**WHAT YOU ARE ASKED TO DO:** Copy the following lines back verbatim, omitting the pictures.

Extracted data entries:
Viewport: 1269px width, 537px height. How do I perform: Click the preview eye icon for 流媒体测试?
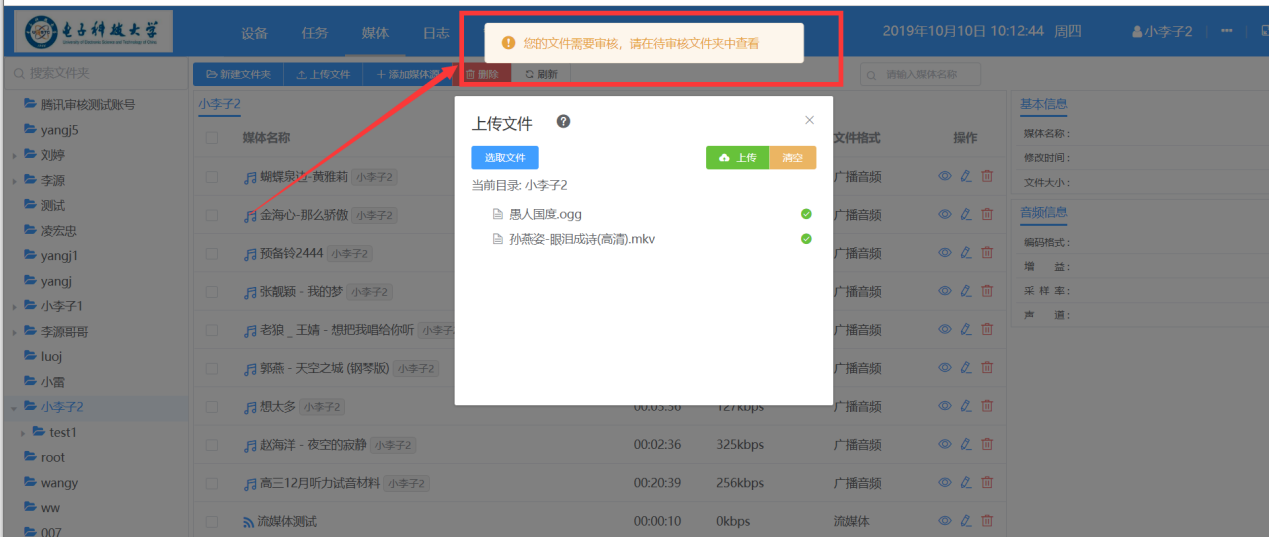tap(944, 521)
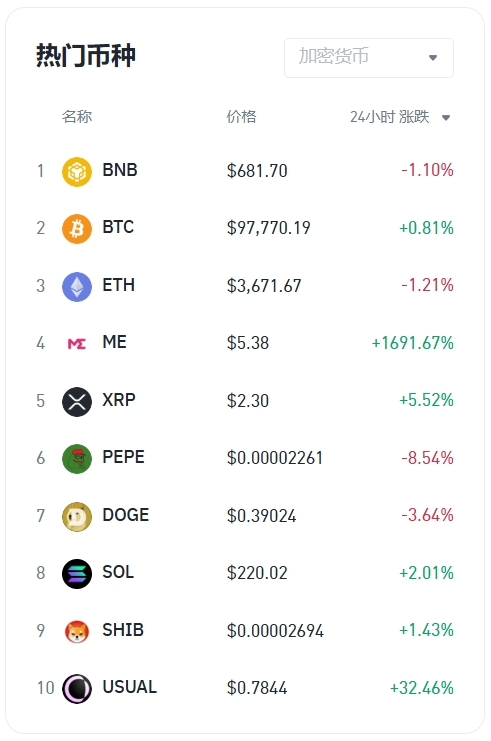Open the BTC price $97,770.19 link
The height and width of the screenshot is (741, 491).
(x=268, y=228)
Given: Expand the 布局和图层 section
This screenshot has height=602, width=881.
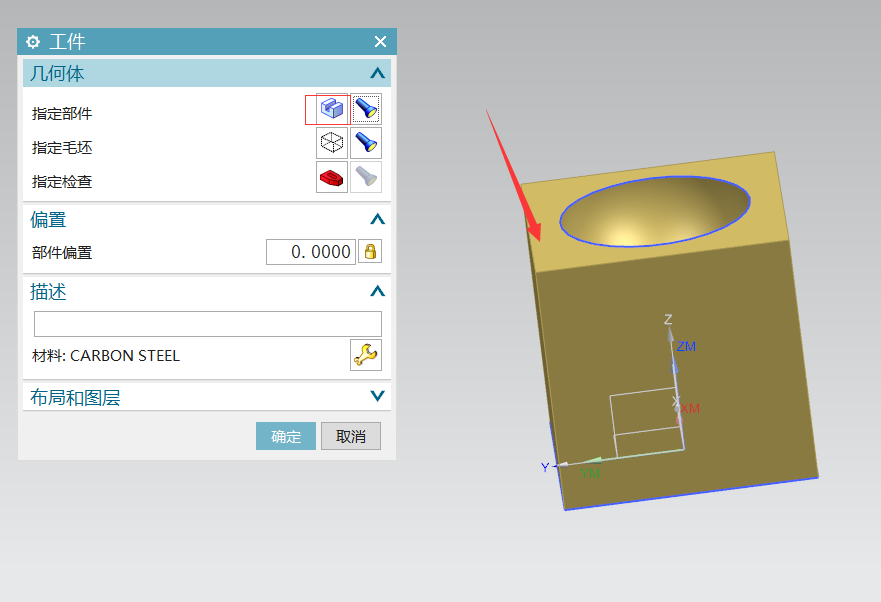Looking at the screenshot, I should click(x=377, y=397).
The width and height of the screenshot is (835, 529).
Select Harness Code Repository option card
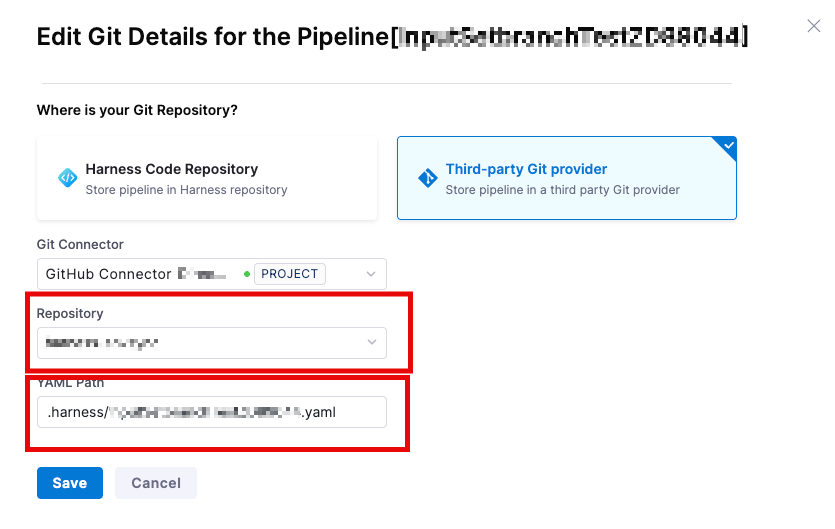point(207,178)
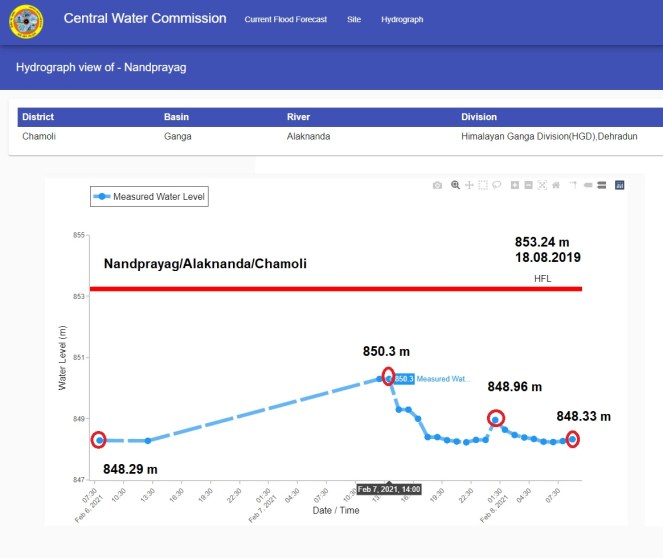
Task: Click the Plotly logo icon
Action: tap(619, 185)
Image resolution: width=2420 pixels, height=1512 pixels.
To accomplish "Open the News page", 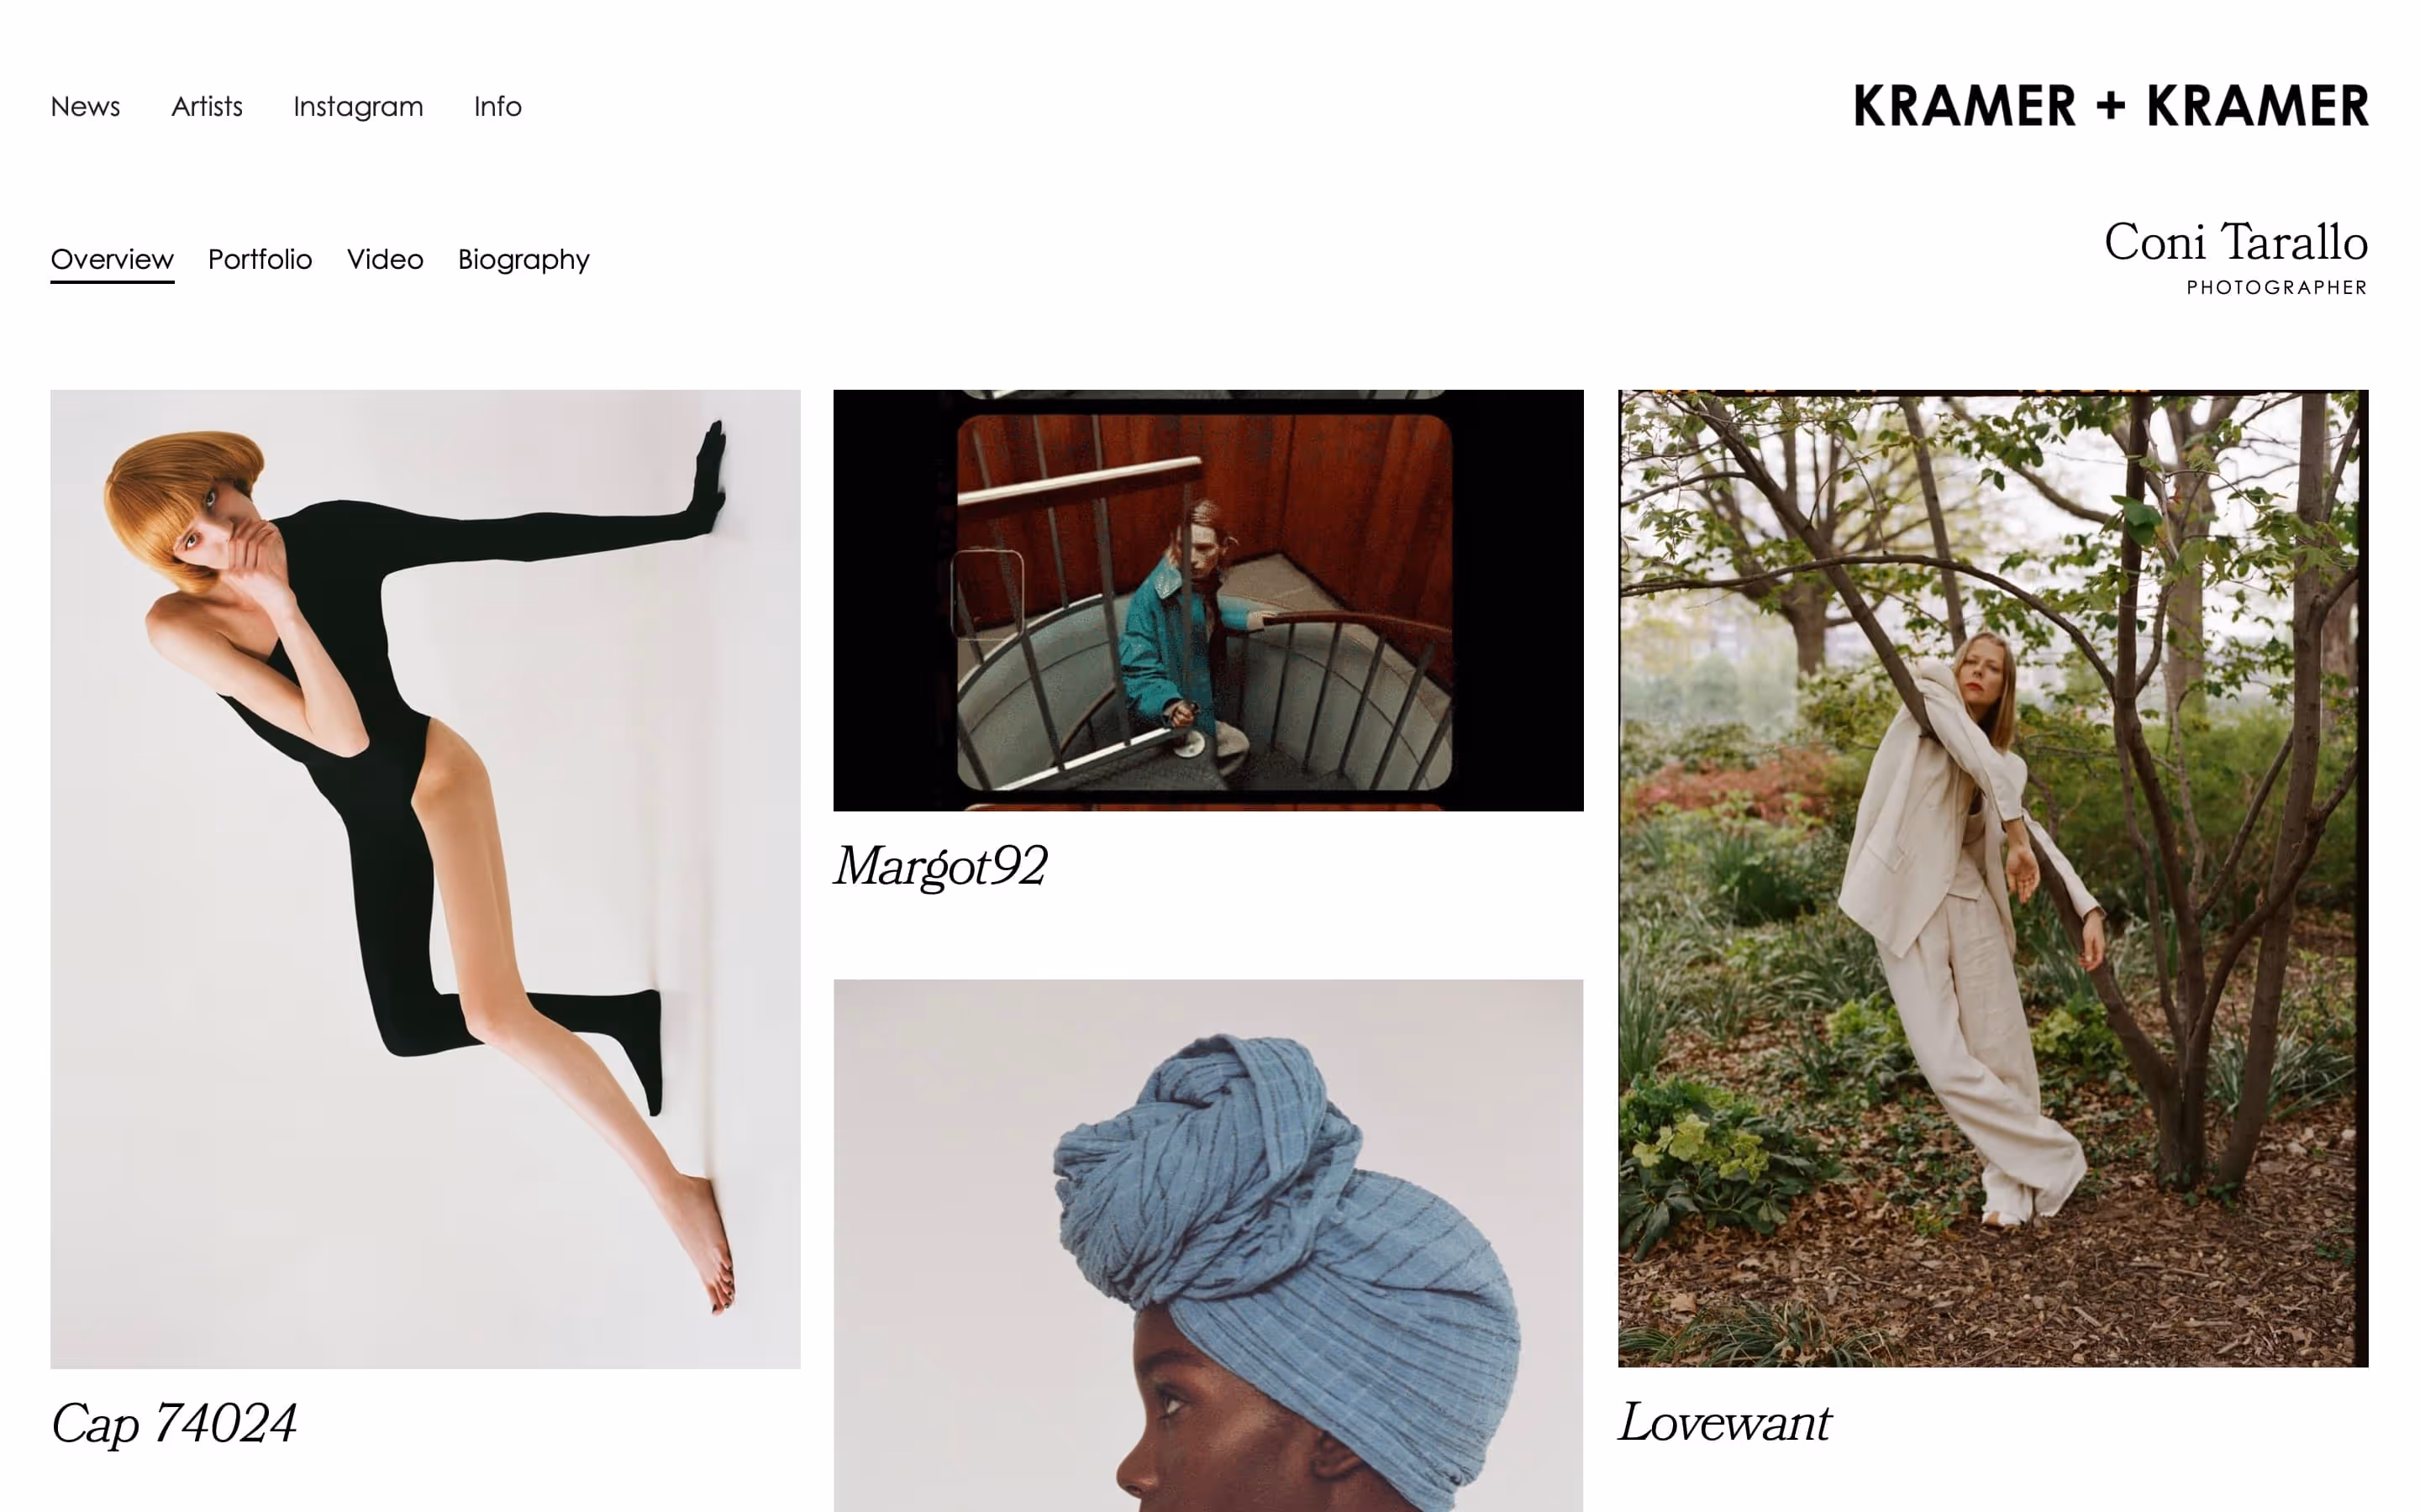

**RESULT OF THIS EXERCISE:**
Viewport: 1269px width, 537px height. How do I perform: Click the preview eye icon for 流媒体测试?
tap(944, 521)
Open the BTC price $97,770.19 link
The height and width of the screenshot is (741, 491).
(x=268, y=228)
Given: Expand the 布局和图层 section
This screenshot has height=602, width=881.
Looking at the screenshot, I should click(x=377, y=397).
The width and height of the screenshot is (835, 529).
Select Harness Code Repository option card
point(207,178)
Task: Click the Plotly logo icon
Action: tap(619, 185)
Image resolution: width=2420 pixels, height=1512 pixels.
To accomplish "Open the News page", 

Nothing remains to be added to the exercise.